• harvard'da tarih bölümündedir. middle eastern studies'in basindadir, iki cihan arasinda isimli nefis bir kitabi vardir.
  • (bkz: harvard university)
    (bkz: cmes)
  • 16. yuzyil osmanli modernlesmesi ve gundelik hayatin sekulerlesmesi ustune makaleleri vardir. the question of the ottoman decline (1999) kitabi bu makalelerin tezini gelistirir. ozellikle 17. ve 18. yy'da bize hicbirseyin aslinda lisede ogretildigi gibi olmadigini gosterir. su anda bircok tarihcinin onaylamasi, bize okutulan milli tarihin acinacak kadar tarafli oldugunu gosterir.

    bir yandan osmanlı tarihi ve ortadoğu dersleri verip, bir yandan da başkanı olduğu ortadoğu araştırmaları merkezi’nde (cmes), osmanlı kültürü ve tarihiyle ilgilenen 20 doktora öğrencisiyle çalışır. vehbi koc professor of turkish studies diye bir title'i vardir.
  • makaleleri birçok görüsü karsilastirmali olarak barindirir kendi fikirini ise çogunlukla açik etmez buna karsin sürekli süpheli noktalarda sorular yöneltir.
  • cemal kafadar dedikleri boyle yasli, sakalli gozluklu filan elinde purosuyla koltugundan kalkmayan bir tarihcidir diye dusunurken tanistigimda ne kadar genc gorundugune ve enerjisine inanilmaz sasirdigim, dunyanin en sempatik insanlarindan biri, harvardda konferansta saga sola kosustururken adeta doktora ogrencilerinden farki olmayan sicak insan.
  • gençliğinde çok güzel şiirler yazarmış kendisi
  • can sıkıcı bir insandır. öncelikle çok derindir. sadece osmanlı tarihi değil, sinema konusunda da boyunuzu rahatça geçer. ikincisi sohbeti çok keyiflidir. sizi alır, oradan oraya götürür ama yolunuzu kaybettirmez. üçüncüsü iyi niyetlidir. dördüncü her zaman güleryüzlüdür. hiç bir şey onun canını sıkmaz gibidir. beşincisi iyi bir yol arkadaşıdır. her şeye merakı vardır, her ortama uyum sağlar. gerektiğinde maya piramidinin tepesine de çıkar, dracula'nın kalesine de tırmanır (eğrigöz'dekine). altıncısı iyi yemekten ve güzel içkiden zevk alır.

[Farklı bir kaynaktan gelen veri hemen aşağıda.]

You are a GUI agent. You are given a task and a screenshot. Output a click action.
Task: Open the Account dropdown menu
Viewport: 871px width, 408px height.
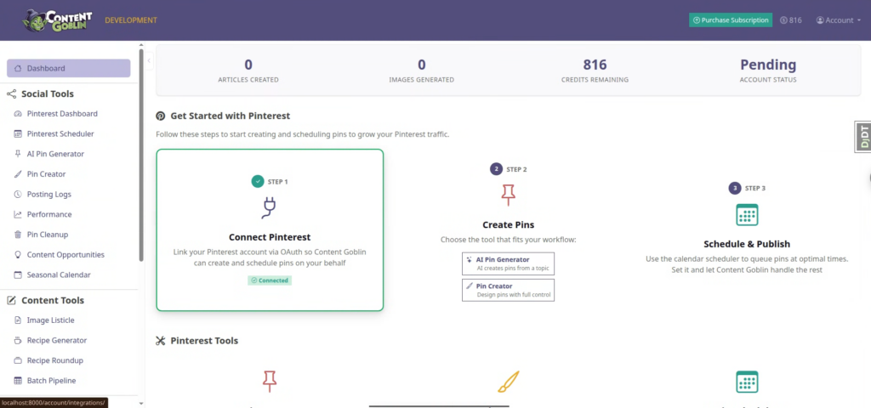click(838, 20)
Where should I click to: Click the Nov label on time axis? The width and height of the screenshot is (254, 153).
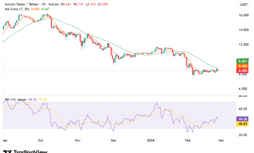click(x=78, y=141)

    işte bu saydığım sebeplerden ötürü acaip can sıkar. insanın biraz kötü huyu, ruhu filan olur.
  • between two worlds, the construction of the ottoman state (iki cihan âresinde) kitabı üzerine kendisiyle yapılan bir söyleşide şunları söyleyen tarihçimizdir kendisi.
    "... genel olarak, 11-15 yüzyıllara arasında 'iki cihan âresinde' yeni bir medeniyet yaratırken 'taş ü toprak âresinde bile yapılan' insanları anlamaktan çok uzağız gibi geliyor. şöyle bir sahneyi anlayabiliyor muyuz gerçekten: ' kafir iman getirdi müslüman oldu. balı çörekle yediler. ayağa kaltılar, üç kez semah tuttular'? bunları yaşayan insanlar 'sekiz uçmak içindeki köydenim' derse, gönüllerinin "ha deyince hayran olduğu" söylerse, onlara inanılır elbette. onların kapısına taşlar da gider, kuşlar da. zamane insanı kendini çok dilli çok kültürlü olmakla ortaçağlılardan çok daha ileri sayarken aceleci davranıyor galiba. o yüzyılların 'kamuoyu önderleri' unutmayalım ' dört kitabı yetmiş iki dili' öğreniyorlar büyürken (melik danişmend, sarı saltuk vb.) ıhlara vadisinde bir duvar resmi vardır, gözümün önünden gitmez: külah giymiş def çalan keşişler. işte o keşişlerle düşüp kalkan, onlarla isa'yı musa'yı tartışan, birlikte 'caz yapan' insanlar".
  • batı trakya'daki alevi dergahı kızıldeli sultan'da uzun uzun zaman geçirmiş ve araştırmalar yapmış kişidir kendisi.
    uzun yıllar yunanistan'ın demir perdesi arkasında kalmış olan seyyid ali sultan, yani kızıldeli sultan dergahının tarihini ve inanç sisteminin günümüz popüler kültürüne kazandırılmasında çok emeği vardır.